EXCERPTED PASSAGE =
[Start of Attachment]
Yemen: The little girl is losing oxygen

Hella Hultin is a surgeon from Sweden. She is currently on assignment with Médecins Sans Frontières/Doctors Without Borders (MSF) in Khameer, Yemen. Here she blogs about a little patient returning to the operating theatre for a second time, in desperate need of medical care.


Oh no, my little girl is worse!

We were about to sedate her again today to finally sew the abdominal wall, because everything looked so good. 

She had started drinking juice and water and ate a little, and her stomach had become less swollen. Her parents were excited and grateful and everything was positive. 

We were only planning to do this small operation, which might have taken half an hour. I was in the operating room and waited, pre-washed prior to surgery, while my fellow doctor sedated the girl. 

However, things declined in connection with the anaesthesia: she developed acute respiratory problems and was unable to oxygenate herself. 

Her oxygen levels fell to appallingly low levels and the atmosphere in the operating room became tense.
[End of Attachment]
EXERCISE TASKS =
[a] In the Yemen blog post, which organization is Hella Hultin on assignment with?
[b] Render this sentence from the Yemen blog post in Spanish: "She had started drinking juice and water and ate a little, and her stomach had become less swollen."
[c] Write the next few sentences of the Yemen surgeon's blog post, picking up after its final sentence.

INFORMATION PROVIDED =
[Start of Attachment]
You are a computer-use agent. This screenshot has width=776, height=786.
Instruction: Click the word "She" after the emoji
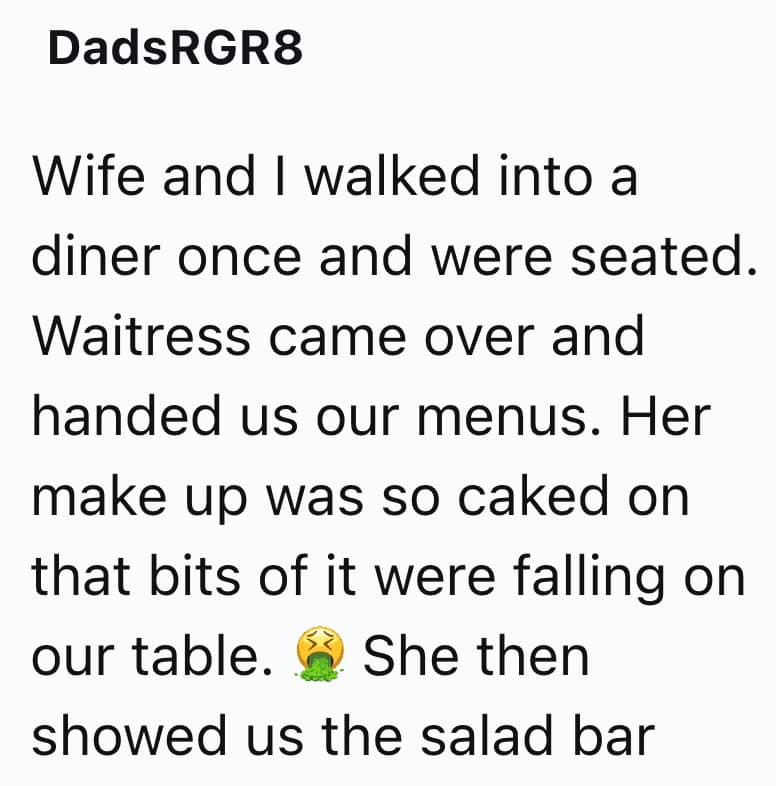point(411,657)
[End of Attachment]
ANSWERS FOR THIS EXERCISE =
[a] Médecins Sans Frontières/Doctors Without Borders (MSF)

[b] Había empezado a beber jugo y agua y comió un poco, y su barriga se había deshinchado un poco.

[c]
Hella and the team in the operating theatre, about to perform surgery on the little girl. Photo: Hella Hultin/MSF 

After a period of time that seemed very long, but probably only lasted a few minutes, the situation improved. However, at the next attempt to insert a breathing tube the same thing happened again. 

She experienced a bronchospasm, which means that the small airways of her lungs cramped together, making it impossible for her to oxygenate her blood. 

We decided to postpone the surgery and wake her, and start bronchodilator treatment. She improved quickly, but still need a little oxygen to thrive. 

Me and my colleague Ivonne, an anaesthesiologist from Chile, now look after her constantly. 

Tomorrow we are going to make soap solution and teach her how to blow bubbles. She needs to both play a little bit and work on her lungs. 

I'm now crossing my fingers even harder!